Thinking critically about the phrase “my students”

The other day I caught myself thinking about the phrase “my students.”

We say it all the time. I quizzed my students twice last week. My students and I are going on a field trip. A few of my students always seem to come late to class. It’s ordinary and plain. We don’t even think twice about it. But this time I did.

Spurred by seeing former students in the hallway, who have a new math teacher this year, coupled with the fact that I now have 100 new students myself, the possessive pronoun “my” stood out to me.

These students are mine. Not literally, of course. But these young people who were once strangers are no longer distinct from me. Our paths have crossed and I am now responsible for them. In the spirit of knowledge and personal growth, they are bound to me. They always will be. We will both change as a direct result of our transactions — both mathematically and otherwise — and this is worth thinking about.
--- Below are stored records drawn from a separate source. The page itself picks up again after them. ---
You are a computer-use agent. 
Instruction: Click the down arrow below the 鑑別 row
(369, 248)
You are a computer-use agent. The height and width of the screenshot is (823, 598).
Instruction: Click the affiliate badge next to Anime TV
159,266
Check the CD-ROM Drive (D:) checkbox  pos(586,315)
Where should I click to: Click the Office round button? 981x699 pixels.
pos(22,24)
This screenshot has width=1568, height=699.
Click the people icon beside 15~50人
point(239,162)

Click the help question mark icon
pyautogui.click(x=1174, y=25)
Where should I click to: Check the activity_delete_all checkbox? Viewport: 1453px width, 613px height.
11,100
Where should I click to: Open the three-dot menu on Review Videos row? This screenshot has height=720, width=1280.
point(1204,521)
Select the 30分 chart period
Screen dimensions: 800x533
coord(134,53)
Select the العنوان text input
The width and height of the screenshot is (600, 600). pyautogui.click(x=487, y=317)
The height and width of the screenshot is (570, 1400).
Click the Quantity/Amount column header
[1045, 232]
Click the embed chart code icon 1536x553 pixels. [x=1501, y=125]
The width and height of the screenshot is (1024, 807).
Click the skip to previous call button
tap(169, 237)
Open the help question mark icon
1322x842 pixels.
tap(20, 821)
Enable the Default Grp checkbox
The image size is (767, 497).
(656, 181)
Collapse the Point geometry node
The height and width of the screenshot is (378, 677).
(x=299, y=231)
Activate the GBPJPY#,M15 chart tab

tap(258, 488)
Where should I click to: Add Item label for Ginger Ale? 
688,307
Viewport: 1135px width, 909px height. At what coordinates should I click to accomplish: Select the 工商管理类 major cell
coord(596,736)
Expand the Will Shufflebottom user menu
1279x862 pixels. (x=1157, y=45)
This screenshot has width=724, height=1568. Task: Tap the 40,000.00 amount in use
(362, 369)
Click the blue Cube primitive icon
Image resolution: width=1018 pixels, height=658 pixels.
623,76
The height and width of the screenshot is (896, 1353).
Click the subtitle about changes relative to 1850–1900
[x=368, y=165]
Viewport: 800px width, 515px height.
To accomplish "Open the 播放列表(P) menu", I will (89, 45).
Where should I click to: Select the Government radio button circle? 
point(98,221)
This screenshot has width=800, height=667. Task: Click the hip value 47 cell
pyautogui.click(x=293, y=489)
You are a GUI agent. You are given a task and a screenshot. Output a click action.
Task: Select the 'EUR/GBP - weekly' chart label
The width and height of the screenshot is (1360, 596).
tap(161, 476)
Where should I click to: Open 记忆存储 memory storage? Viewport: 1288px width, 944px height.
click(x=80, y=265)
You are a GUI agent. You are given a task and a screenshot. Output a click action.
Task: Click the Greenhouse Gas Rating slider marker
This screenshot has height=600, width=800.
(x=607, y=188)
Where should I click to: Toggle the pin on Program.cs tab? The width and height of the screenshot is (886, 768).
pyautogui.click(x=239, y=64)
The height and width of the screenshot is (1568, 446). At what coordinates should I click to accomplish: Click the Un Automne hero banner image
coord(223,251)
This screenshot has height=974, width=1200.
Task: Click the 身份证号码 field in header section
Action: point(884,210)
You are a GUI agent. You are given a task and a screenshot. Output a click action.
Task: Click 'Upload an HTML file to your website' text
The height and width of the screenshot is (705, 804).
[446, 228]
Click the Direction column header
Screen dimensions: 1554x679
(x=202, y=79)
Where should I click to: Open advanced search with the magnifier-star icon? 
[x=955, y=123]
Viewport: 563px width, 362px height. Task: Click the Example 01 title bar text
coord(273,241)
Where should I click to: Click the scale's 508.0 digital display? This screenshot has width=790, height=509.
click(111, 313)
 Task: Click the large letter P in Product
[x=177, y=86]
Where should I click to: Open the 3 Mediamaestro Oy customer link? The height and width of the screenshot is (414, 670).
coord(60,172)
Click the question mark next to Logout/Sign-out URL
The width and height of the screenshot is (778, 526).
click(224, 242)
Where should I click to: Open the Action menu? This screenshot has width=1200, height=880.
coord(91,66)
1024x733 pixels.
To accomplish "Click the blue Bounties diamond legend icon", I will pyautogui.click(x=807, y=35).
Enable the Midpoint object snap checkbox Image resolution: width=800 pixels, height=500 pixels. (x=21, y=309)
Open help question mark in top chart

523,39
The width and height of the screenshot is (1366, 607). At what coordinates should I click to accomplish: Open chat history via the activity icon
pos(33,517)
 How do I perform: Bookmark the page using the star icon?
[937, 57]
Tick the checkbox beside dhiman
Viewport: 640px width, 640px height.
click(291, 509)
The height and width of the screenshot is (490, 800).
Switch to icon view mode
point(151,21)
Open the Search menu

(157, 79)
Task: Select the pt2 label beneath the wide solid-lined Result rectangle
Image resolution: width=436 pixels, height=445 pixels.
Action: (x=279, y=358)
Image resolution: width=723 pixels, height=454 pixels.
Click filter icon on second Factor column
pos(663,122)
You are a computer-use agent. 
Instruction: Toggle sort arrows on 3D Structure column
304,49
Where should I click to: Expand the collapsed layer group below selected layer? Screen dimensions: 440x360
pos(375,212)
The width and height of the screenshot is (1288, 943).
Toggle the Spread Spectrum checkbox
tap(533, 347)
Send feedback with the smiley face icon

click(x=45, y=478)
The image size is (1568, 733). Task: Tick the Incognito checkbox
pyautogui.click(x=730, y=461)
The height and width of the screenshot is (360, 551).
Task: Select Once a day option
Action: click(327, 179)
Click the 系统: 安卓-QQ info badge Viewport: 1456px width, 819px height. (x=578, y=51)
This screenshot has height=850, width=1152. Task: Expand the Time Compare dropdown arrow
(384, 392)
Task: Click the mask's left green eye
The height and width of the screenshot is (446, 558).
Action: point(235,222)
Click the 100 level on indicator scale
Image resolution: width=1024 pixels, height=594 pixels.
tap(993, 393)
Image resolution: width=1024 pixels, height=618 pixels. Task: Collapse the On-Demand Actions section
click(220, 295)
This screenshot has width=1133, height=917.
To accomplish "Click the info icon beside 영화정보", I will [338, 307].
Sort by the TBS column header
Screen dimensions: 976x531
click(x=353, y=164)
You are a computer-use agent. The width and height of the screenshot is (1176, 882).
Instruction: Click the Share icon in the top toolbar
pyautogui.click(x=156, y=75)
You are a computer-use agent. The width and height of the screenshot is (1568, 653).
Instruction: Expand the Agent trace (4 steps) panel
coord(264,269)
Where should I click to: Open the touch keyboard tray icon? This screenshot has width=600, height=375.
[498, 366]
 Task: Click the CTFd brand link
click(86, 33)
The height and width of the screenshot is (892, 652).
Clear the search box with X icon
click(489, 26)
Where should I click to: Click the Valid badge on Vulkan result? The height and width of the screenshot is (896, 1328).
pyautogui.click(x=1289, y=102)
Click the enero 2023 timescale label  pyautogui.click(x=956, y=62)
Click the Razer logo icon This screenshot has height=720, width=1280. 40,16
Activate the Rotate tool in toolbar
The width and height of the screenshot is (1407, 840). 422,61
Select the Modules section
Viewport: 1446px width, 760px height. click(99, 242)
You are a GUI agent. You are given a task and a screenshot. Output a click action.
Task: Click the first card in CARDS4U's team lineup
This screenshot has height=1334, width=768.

Being critical about this possessiveness is empowering. For me, it represents an extension of myself through my students. Who I am as a teacher — and as a person — will be duly represented in what we build together. This is weighty. I can ignore it, but I cannot escape the relational ownership I’ve inherited when they walked into my classroom. Whether I like it or not, who I am will be reflected in our shared successes and failures. They are me.

As their teacher, to think about this gives me great pride. But it also affects me when it comes to non-teaching matters like how I speak to them, think about them, and work to relate to them. It has everything to do with teaching and nothing to do with teaching. Rethinking the word “my” when it comes to the students I teach contributes to a greater, more attentive investment in them and myself. It draws me closer.